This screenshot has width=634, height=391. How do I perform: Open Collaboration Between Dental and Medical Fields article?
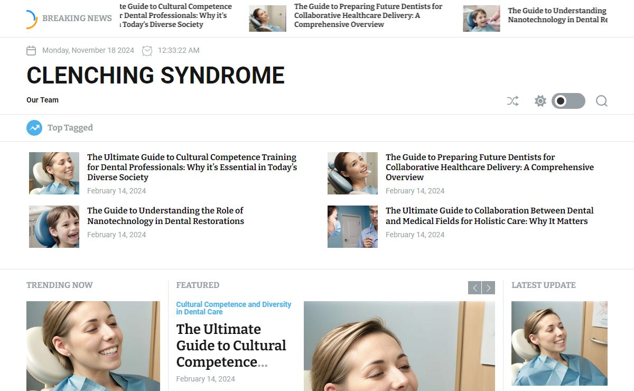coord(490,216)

--

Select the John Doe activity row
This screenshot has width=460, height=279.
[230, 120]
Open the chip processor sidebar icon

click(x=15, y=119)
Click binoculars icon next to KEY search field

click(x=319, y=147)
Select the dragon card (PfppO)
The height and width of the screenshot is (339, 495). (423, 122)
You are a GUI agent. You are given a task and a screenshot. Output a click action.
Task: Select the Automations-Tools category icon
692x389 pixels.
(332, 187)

▸ Work order
Give back precisely the lines above that start at the line containing "Click binoculars icon" and end at the line containing "Task: Select the", inclusive. No other lines belong in the output.

▸ Answer area
Click binoculars icon next to KEY search field

click(x=319, y=147)
Select the dragon card (PfppO)
The height and width of the screenshot is (339, 495). (423, 122)
You are a GUI agent. You are given a task and a screenshot. Output a click action.
Task: Select the Automations-Tools category icon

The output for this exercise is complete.